Хэмингуэй начинал писать сразу, как только чувствовал внутренний позыв. Когда слова не могли держаться внутри и вырывались наружу. Сам Хэмингуэй говорил: «Если вам хочется избавиться от какой-то мысли, запишите ее». Приступая к работе, он клал бумагу на доску для чтения, облокачивался на нее левой рукой и писал. Почерк его был крупным, как будто детским, и он так же по-детски забывал о знаках препинания, а вместо точки порой ставил крестики. Хэмингуэй переключался на машинку только в том случае, когда текст шел быстро или когда это были диалоги.
Он пристально следил за своим творческим прогрессом. К стене под охотничьим трофеем – головой газели – он прикрепил стенку картонного ящика, на которой была нарисована таблица. Цифры в ней обозначали ежедневное количество написанных слов, «которые изменяются от 450, 462, 1250 обратно к 512 — лучшие результаты были сделаны в те дни, когда Хемингуэй брал дополнительную работу, чтобы на следующий день не чувствовать себя виноватым за то, что он потратил время на рыбалку в Гольфстриме», — рассказывал Джордж Плимптон.
«На девяносто страниц дряни я пишу одну страницу, достойную восхищения. Дрянь я, по возможности, отправляю в корзину для мусора». Хэмингуэй мог писать в каких угодно условиях — в номерах испанских отелей и на чердаках Парижа — и говорил: «Если писатель перестанет наблюдать, ему конец».
Хэмингуэй принимался за работу ранним утром и очень ценил время. «Когда я работаю над книгой или рассказом, то предпочитаю писать ранним утром — как только появятся первый лучи.
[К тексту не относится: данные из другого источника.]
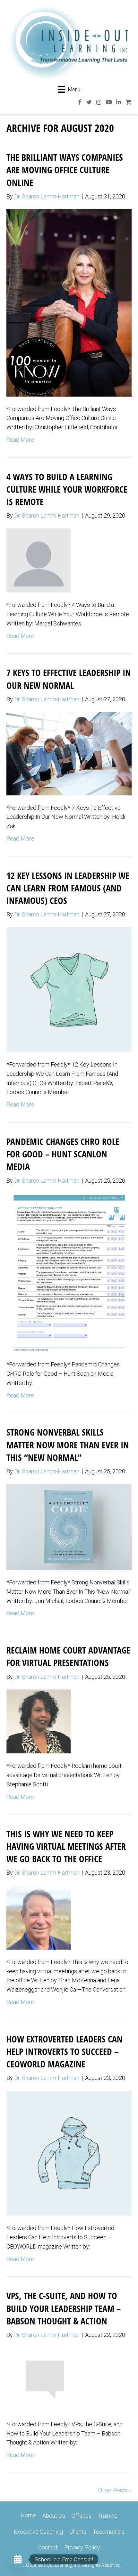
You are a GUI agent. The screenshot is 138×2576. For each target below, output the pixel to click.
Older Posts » (115, 2490)
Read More (20, 439)
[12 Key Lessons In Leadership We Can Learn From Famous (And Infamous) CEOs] (69, 989)
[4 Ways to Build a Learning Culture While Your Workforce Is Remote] (38, 560)
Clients (77, 2531)
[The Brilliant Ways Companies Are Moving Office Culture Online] (69, 302)
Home (28, 2515)
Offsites (81, 2515)
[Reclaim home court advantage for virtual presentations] (38, 1721)
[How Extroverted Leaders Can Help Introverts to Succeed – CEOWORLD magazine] (69, 2152)
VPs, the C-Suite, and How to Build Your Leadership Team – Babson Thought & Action (63, 2308)
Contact (48, 2547)
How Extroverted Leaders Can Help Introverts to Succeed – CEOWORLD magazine (64, 2051)
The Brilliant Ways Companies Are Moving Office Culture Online (64, 169)
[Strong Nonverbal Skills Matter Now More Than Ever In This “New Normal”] (69, 1526)
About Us (53, 2515)
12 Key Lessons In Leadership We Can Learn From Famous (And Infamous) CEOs (67, 887)
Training (107, 2515)
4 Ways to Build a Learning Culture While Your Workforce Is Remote (66, 489)
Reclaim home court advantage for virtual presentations (68, 1656)
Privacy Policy (82, 2547)
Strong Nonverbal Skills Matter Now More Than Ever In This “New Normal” (67, 1444)
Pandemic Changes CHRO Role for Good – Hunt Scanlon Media (62, 1153)
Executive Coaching (38, 2531)
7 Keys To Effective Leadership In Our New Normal (68, 678)
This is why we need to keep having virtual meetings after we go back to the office (66, 1846)
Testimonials (109, 2531)
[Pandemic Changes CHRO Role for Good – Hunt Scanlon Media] (69, 1272)
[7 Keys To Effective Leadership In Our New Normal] (69, 753)
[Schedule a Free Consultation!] (18, 2559)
Никто тебя не побеспокоит в это время, несмотря на прохладу или даже холод ты идешь работать, и пока пишешь — согреваешься. Пишешь ровно до того момента, пока из тебя еще сочится сюжет, пока ты еще знаешь, как будут развиваться события. Ты останавливаешься, чтобы прожить до следующего утра и снова взяться за работу. И так каждый день, начиная, скажем, с 6 часов утра и до полудня», — рассказывал Хэмингуэй.
«Попробуйте найти все это в одном лице, при том что это лицо сможет преодолеть все те влияния, которые тяготеют над писателем. Самое трудное для него — ведь времени так мало — это выжить и довести работу до конца»
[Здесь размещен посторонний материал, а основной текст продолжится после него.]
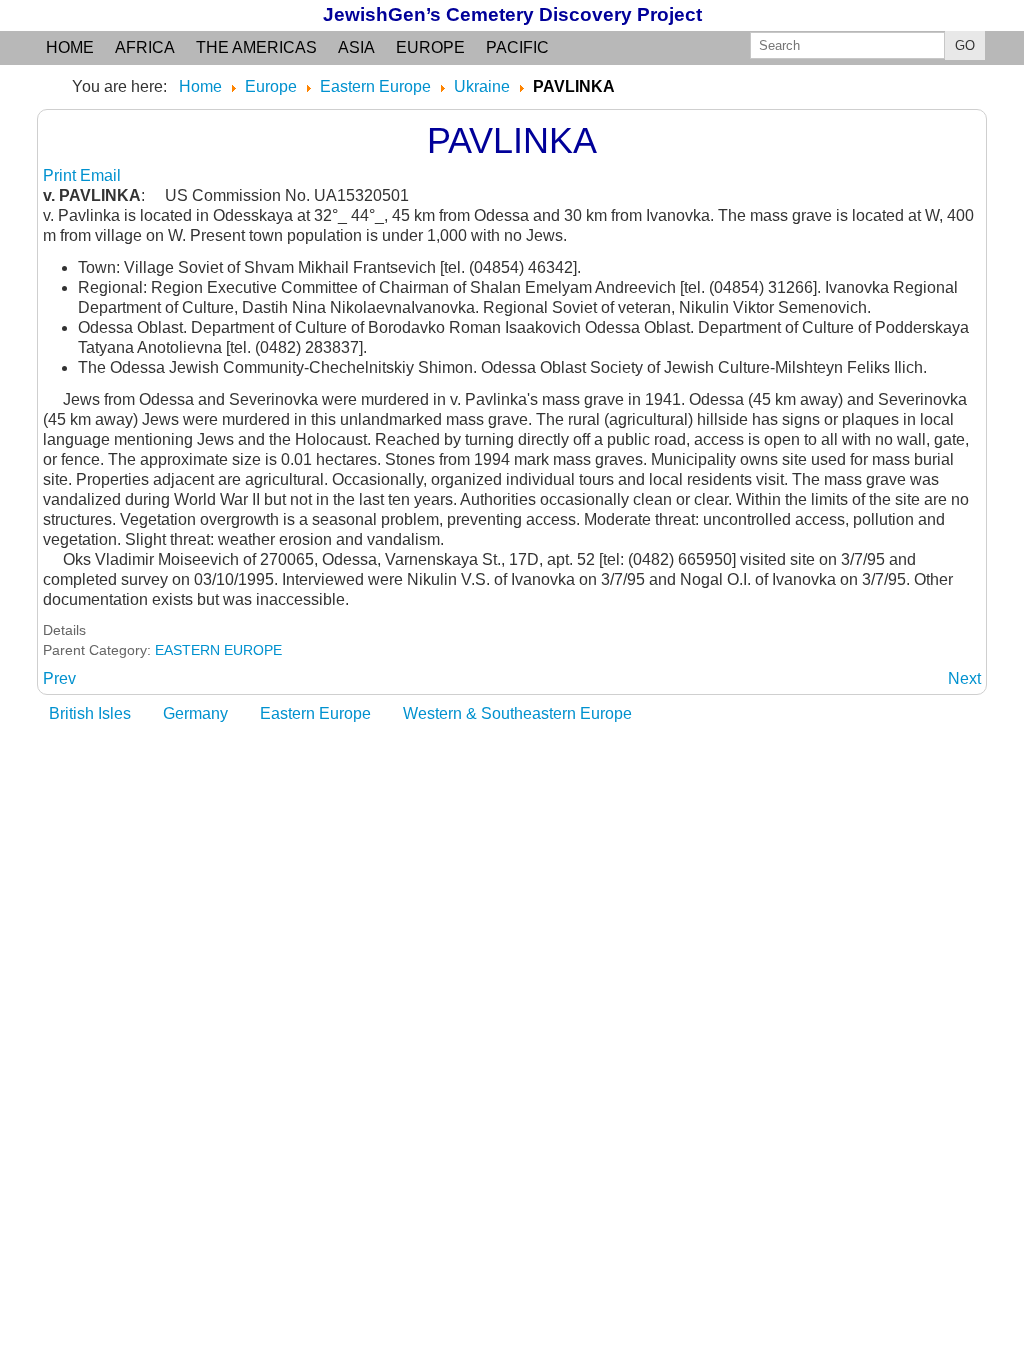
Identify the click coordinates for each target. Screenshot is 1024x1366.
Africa (145, 47)
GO (965, 45)
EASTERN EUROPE (218, 650)
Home (70, 47)
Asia (356, 47)
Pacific (517, 47)
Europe (430, 47)
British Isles (90, 713)
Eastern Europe (315, 713)
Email (100, 175)
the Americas (256, 47)
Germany (195, 713)
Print (61, 175)
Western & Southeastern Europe (517, 713)
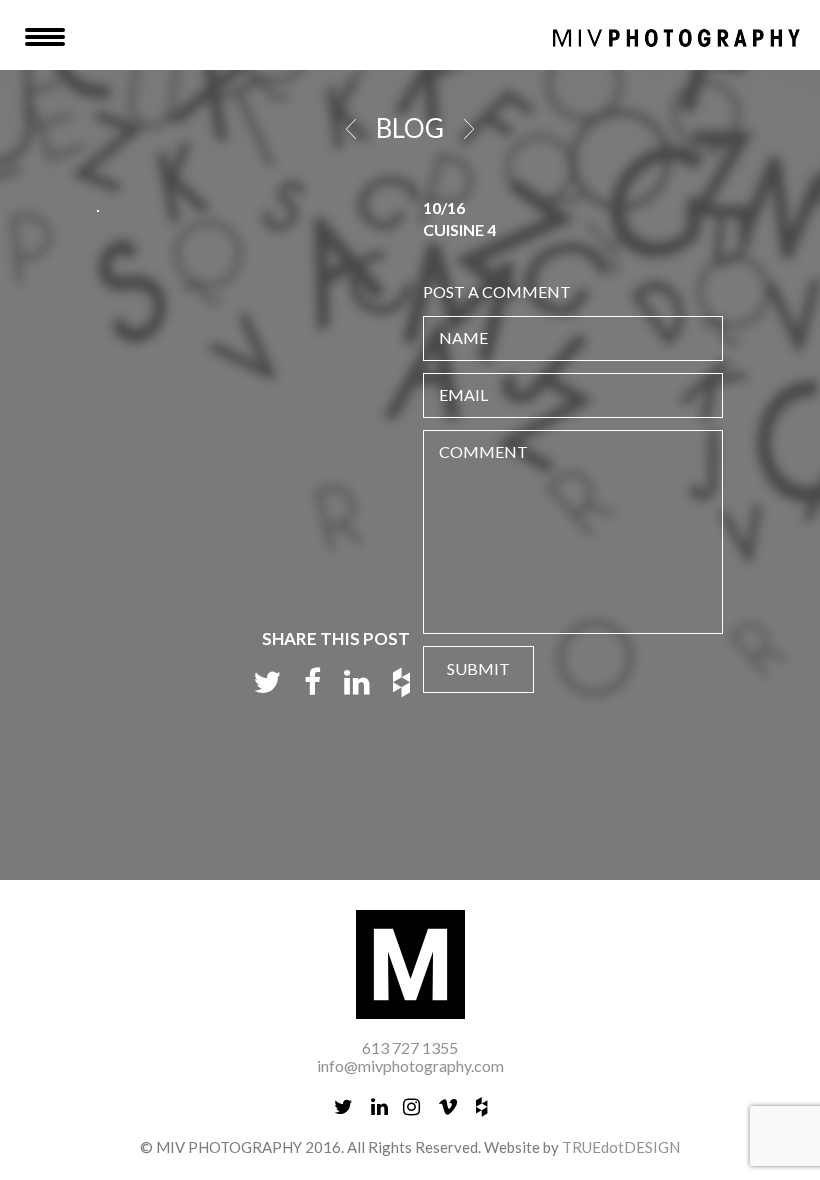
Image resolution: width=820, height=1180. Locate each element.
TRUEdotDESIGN (621, 1147)
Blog (410, 128)
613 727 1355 (410, 1047)
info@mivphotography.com (410, 1065)
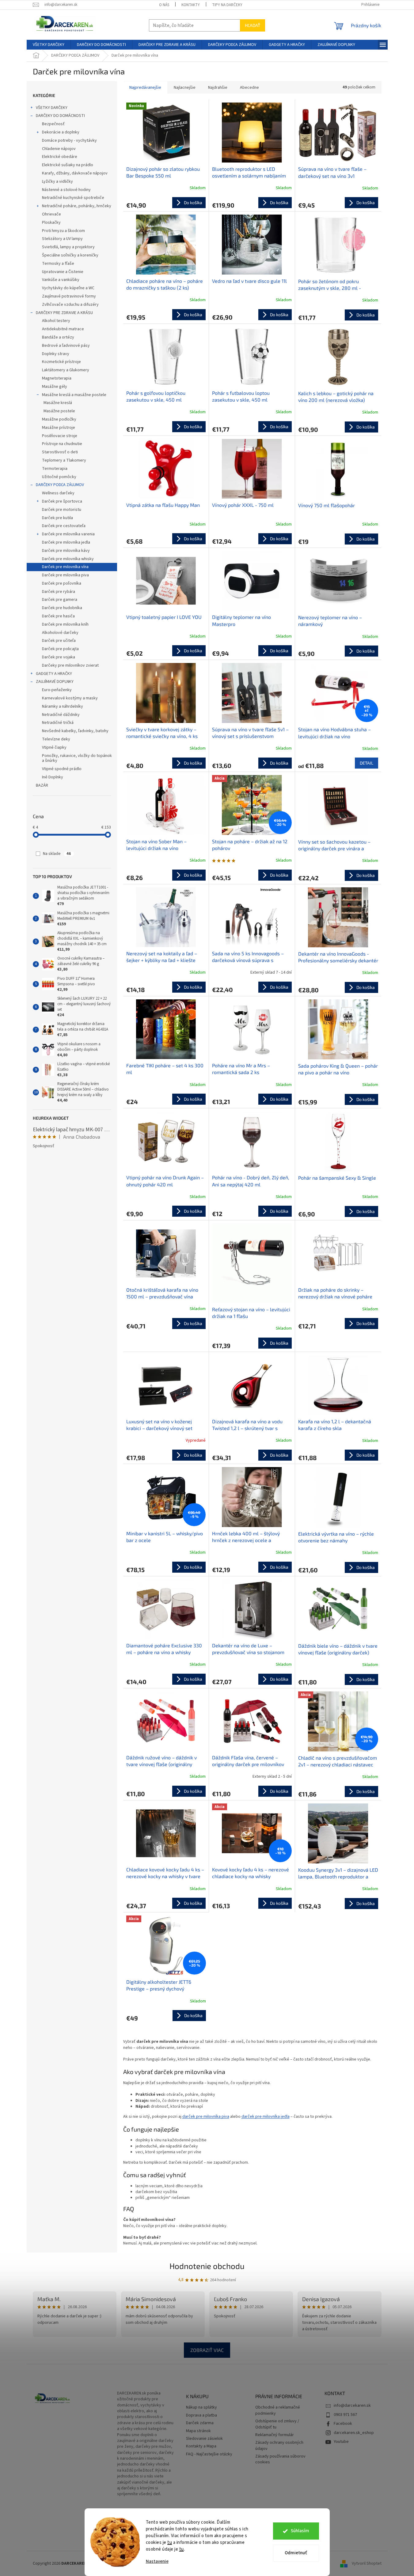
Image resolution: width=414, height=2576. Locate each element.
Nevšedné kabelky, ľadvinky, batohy (75, 731)
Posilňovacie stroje (59, 436)
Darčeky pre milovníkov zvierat (70, 665)
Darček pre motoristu (61, 510)
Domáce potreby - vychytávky (69, 140)
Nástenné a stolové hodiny (66, 190)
Многие пытались писать, как он. Но чаще эти люди были лишь подражателями, которые проводили большую часть дня в барах, и чьи тексты не отличались глубиной размышлений, сложной психологией персонажей. Тем более там нельзя было найти никаких «айсбергов».
На счастье, всем поклонникам таланта Хэмингуэя, в наше время вполне реально почувствовать себя в шкуре писателя. Совсем недавно был создан специальный сервис, который научит вас писать как Хэмингуэй. Одноименный сервис Hаmingway выделяет длинные и сложноподчиненные предложения в вашем тексте — так будто бы это сделал сам Хэмингуэй, который в тексте использовал преимущественно глаголы, отдавая предпочтение действию. Параллельно сервис ведет статистику простых предложений и указывает, какие сложные слова можно заменить простыми. По итогу сервис выдает среднюю оценку читабельности вашего шедевра по 50-бальной шкале.
Эрнест Хэмингуэй оставил большой след в истории мировой литературы. Интересно, как бы выглядели современные популярные произведения, если бы руку к ним приложил сам Хэм? Мы озаботились этим вопросом, и вот что из этого получилось. Перед вами несколько отрывков из современной литературы, которые мог бы написать сам писатель.
— Самое удивительное, что мне совсем не больно, — сказала Анастейша. – Только так и узнают, когда это начинается.
— Неужели совсем не больно?
— Нисколько. Правда, запах. Но ты уж прости. Тебе, должно быть, очень неприятно.
— Перестань. Перестань, пожалуйста.
Койка, на которой она лежала, стояла под заурядной тенью другого небоскреба, и, глядя дальше, на залитую слепящим солнцем долину, она видела другие здания, а в небе парили птицы, отбрасывая вниз быстро скользящие тени.
Джек Торренс был худ и изможден многочисленными попойками, щеки его покрыты щетиной, вызванной небрежностью к собственному существованию. Волосы с них спускались до самой шеи, на руках до сих пор виднелись остатки мела со времен, когда он преподавал в школе. Кожа их потрескалась от сухости и напоминала трещины в давно уже мертвой безводной пустыне.
Все на нем было старое. Он стучит печатной машинкой, пытаясь найти вдохновение, но постепенно сходит с ума. Отель, в котором он поселился, был построен на месте старого индейского кладбища.
— Не люблю рыбу.
— Как бы не так, — сказал Холлоран. – Просто тебе не попадалась рыба, которой ты по душе.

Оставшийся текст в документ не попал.